The advantage of meta-analysis is that it can be conducted on a vast array of data, allowing one to establish extremely significant p-values for even miniscule effects (see
this old thread for an example of meta-analysis supporting psi phenomena). The obvious disadvantage of meta-analysis is that the designs of the separate experiments are not all completely identical. There is also the problem of the file drawer effect, which basically is the phenomenon that papers which establish positive results tend to be published while those that do not tend to be 'stuffed into the file drawer,' never to be accessible to analysis. The file drawer effect can be offset by further statistical meta-analysis, however, by showing that in order for the file drawer effect to statistically negate the conclusions of a certain meta-analysis, X number of papers that failed to establish positive results would have to have been compiled but never published. Establishing X to be a high number minimizes the likelihood that the file drawer effect is really salient grounds for doubting a particular meta-analysis.
-----
Originally posted by zoobyshoe
To complicate that point, Fz+ turned me on to Chaos a few weeks ago and I've been reading about it. It has convinced me that statistics are the wrong way to go about understanding what is going on on a system; that the laws of averages are not applicable in explaining dynamcal systems.

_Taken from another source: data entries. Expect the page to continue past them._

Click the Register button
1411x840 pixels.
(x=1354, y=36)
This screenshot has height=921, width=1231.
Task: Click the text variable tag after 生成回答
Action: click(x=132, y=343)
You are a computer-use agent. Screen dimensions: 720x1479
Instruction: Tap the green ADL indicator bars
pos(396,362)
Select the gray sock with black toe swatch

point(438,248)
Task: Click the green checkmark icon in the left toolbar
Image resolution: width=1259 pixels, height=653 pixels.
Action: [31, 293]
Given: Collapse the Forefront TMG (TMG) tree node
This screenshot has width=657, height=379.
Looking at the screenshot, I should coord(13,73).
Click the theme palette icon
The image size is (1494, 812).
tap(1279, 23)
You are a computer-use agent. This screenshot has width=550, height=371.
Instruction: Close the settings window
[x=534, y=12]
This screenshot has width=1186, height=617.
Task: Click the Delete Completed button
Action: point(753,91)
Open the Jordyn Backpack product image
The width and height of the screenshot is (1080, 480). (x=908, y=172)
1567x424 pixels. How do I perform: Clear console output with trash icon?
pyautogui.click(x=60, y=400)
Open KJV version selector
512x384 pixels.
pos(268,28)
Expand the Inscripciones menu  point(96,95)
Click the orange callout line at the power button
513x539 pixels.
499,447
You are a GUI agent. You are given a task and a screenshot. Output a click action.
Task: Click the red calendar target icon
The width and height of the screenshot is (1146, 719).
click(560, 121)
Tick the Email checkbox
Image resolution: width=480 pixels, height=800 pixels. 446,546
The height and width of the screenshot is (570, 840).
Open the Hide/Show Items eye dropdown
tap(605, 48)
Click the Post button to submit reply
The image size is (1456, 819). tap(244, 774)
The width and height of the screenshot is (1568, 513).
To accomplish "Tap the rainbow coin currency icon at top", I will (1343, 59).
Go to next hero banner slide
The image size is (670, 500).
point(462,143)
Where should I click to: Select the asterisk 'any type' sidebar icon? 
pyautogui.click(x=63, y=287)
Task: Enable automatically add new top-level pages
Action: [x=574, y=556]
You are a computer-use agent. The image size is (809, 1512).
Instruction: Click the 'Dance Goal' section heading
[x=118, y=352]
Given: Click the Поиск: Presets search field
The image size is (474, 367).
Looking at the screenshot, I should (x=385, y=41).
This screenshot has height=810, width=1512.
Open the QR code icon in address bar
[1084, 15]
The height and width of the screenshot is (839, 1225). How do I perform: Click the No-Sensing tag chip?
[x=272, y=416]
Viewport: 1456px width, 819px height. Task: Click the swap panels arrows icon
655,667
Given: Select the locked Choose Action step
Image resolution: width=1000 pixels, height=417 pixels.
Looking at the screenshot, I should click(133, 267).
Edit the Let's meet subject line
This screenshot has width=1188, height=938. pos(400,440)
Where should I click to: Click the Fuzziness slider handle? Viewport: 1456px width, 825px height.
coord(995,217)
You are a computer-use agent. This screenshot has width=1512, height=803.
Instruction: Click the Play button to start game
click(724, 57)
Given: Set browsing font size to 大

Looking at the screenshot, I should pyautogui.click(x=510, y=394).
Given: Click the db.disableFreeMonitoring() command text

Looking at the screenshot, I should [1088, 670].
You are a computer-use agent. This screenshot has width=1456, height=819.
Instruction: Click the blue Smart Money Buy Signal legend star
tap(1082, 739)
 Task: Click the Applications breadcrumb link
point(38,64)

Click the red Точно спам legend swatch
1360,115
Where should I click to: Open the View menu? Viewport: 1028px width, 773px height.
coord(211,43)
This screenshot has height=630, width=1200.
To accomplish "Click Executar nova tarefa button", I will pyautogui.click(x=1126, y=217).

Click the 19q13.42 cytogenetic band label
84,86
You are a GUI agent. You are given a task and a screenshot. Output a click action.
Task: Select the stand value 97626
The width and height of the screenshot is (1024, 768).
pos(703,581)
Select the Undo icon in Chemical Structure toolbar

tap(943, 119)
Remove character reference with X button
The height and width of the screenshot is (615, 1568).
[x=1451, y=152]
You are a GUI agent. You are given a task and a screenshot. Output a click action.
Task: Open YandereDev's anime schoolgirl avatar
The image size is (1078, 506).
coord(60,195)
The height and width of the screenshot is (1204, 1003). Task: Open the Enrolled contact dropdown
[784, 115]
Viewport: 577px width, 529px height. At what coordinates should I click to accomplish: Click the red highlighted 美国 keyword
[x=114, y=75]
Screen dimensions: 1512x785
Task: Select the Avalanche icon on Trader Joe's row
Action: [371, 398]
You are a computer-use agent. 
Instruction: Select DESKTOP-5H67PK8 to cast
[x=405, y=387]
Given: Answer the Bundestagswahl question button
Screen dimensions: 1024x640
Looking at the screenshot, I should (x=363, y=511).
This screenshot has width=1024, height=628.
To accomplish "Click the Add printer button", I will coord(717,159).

So when I asked what might explain the woman's results, what I meant was: how could the fact anyone seems to be able to do it be explained? What is the mechanism? I don't think believing you can do it gives you the ability to do it. It may, however, give you the confidence to use a preexisting ability if it exists. Likewise not believing could cause you not to use it.
I agree that the statistics aren't going to uncover the precise mechanisms of how psi works, if it exists. It is an invaluable tool, however, for establishing the existence of psi in the first place.
I'm not very knowledgeable on chaos theory myself; however, whatever it says, it can't negate the usefulness of statistics in
describing, if not explaining, sensitive and dynamic systems. Physics on the quantum scale is exquisitely sensitve and even, as far as we can tell, non-deterministic. Yet on the macro scale of classic physics we observe regular, deterministic behavior, thanks to the macroscopic
statistical tendencies of all those little and unpredictable quantum particles.